A Venezuela vive um novo e delicado capítulo de instabilidade política e social. Após a crise desencadeada por uma operação militar que resultou na captura do presidente Nicolás Maduro, o governo venezuelano iniciou uma ampla ofensiva repressiva com o objetivo declarado de conter reações internas, neutralizar opositores e reafirmar o controle do Estado.
Segundo relato de jornalistas estrangeiros no país, a condução do país passou a ser centralizada pela vice-presidente Delcy Rodríguez, que decretou estado de emergência por 90 dias. A medida ampliou os poderes das forças de segurança, autorizando prisões imediatas de pessoas suspeitas de apoiar ou difundir manifestações favoráveis à ofensiva estrangeira.
Milícias nas ruas e clima de medo
Desde então, moradores de Caracas relatam a presença constante de militares e de milícias civis pró-governo, conhecidas como colectivos. Armados, esses grupos passaram a patrulhar bairros, instalar pontos de controle e realizar revistas em pedestres, muitas vezes exigindo acesso a telefones celulares em busca de mensagens, imagens ou publicações consideradas hostis ao regime.

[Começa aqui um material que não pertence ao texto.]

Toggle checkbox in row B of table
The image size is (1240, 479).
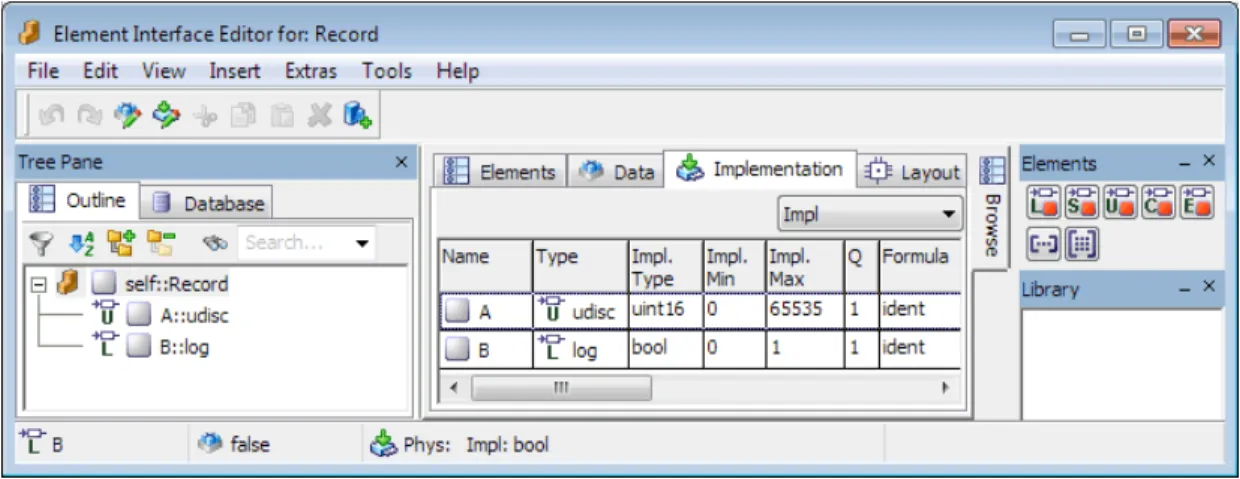click(x=457, y=348)
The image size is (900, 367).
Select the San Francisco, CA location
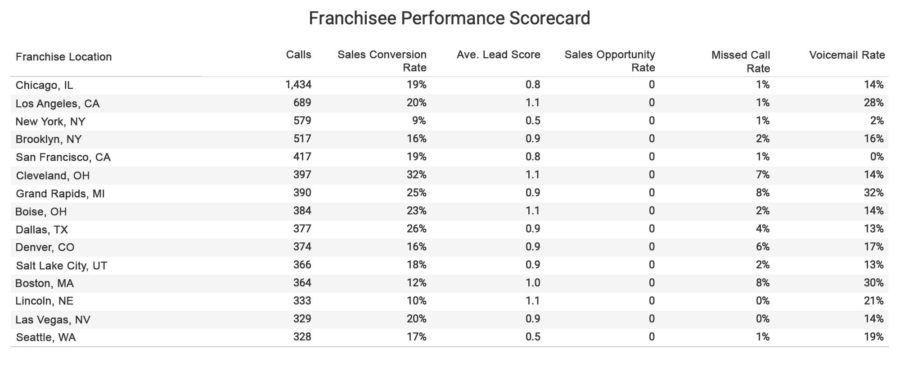[x=63, y=157]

O clima na capital é descrito como de tensão permanente. Ruas antes movimentadas passaram a registrar circulação reduzida, enquanto manifestações públicas de opinião política praticamente desapareceram, diante do temor de detenções arbitrárias.
Jornalistas sob pressão
A repressão também atingiu diretamente a imprensa. Pelo menos 14 jornalistas e profissionais da comunicação, incluindo correspondentes estrangeiros, foram detidos nas primeiras horas após o anúncio do decreto. Embora a maioria tenha sido liberada ainda no mesmo dia, relatos indicam apreensão de equipamentos e verificação forçada de conteúdos armazenados em celulares e computadores.

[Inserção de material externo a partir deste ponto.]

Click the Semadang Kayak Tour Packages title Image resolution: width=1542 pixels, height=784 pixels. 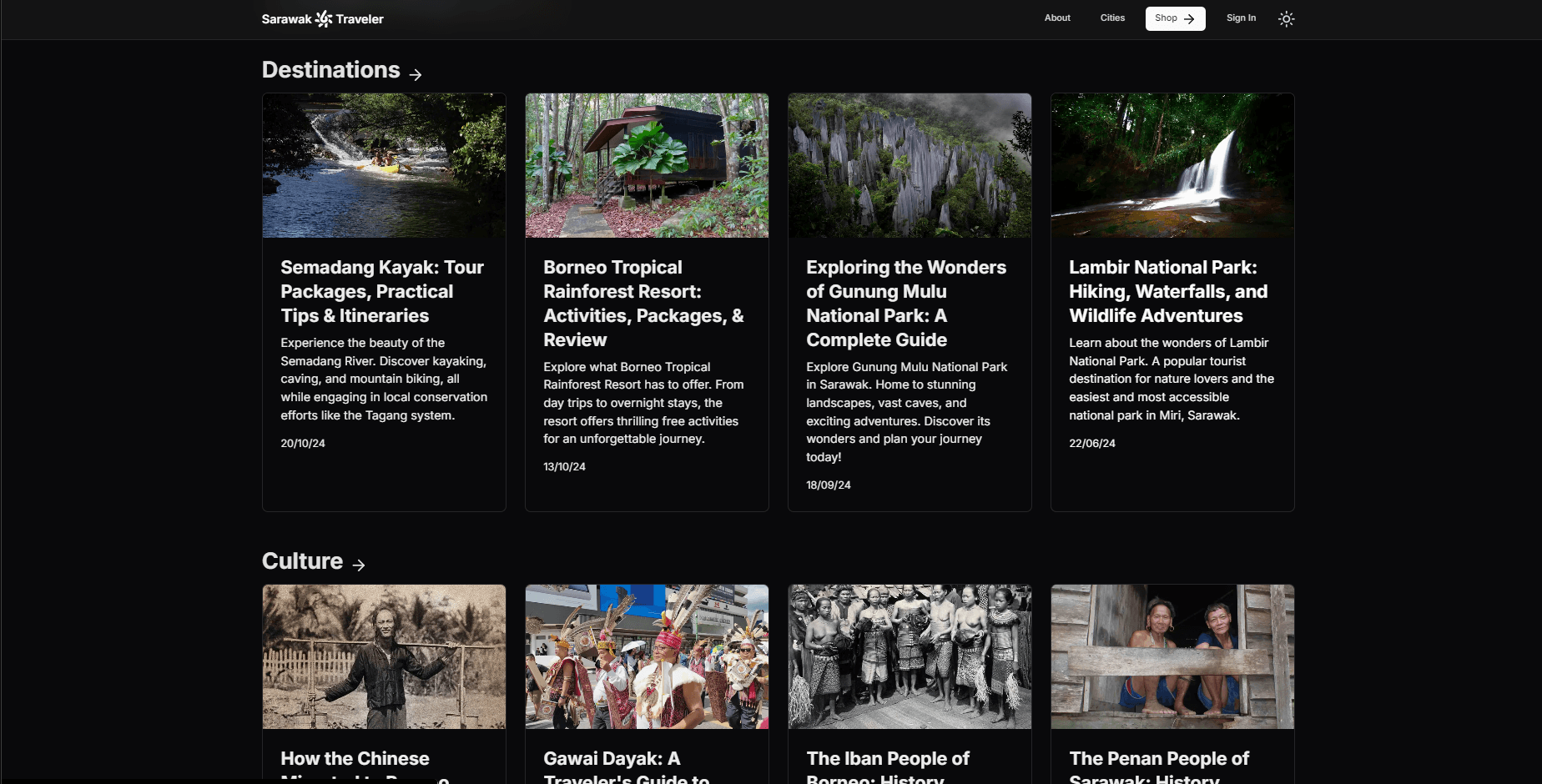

Entidades de defesa da liberdade de imprensa alertam que a medida representa mais um retrocesso em um país já marcado por restrições severas ao trabalho jornalístico e pela criminalização de vozes dissidentes.
Continuidade do aparato de poder
Mesmo com a retirada de Maduro do centro do poder, figuras históricas do chavismo seguem exercendo forte influência. Entre elas está o ministro e dirigente político Diosdado Cabello, apontado como peça-chave na articulação do aparato de segurança e na coordenação das ações repressivas.
Analistas ouvidos por veículos internacionais avaliam que a ofensiva interna busca evitar fissuras no regime e conter qualquer tentativa de reorganização da oposição, em um momento de forte pressão externa e incerteza institucional.
Repercussão internacional
A escalada repressiva gerou reações de governos e organismos internacionais, que cobram garantias mínimas de direitos humanos, respeito à liberdade de expressão e proteção a civis. Há também pressões diplomáticas para que a Venezuela reveja alianças estratégicas e permita a atuação de observadores internacionais independentes.
Enquanto isso, a população segue vivendo sob um ambiente de vigilância e insegurança, em meio a um dos períodos mais críticos da história recente do país.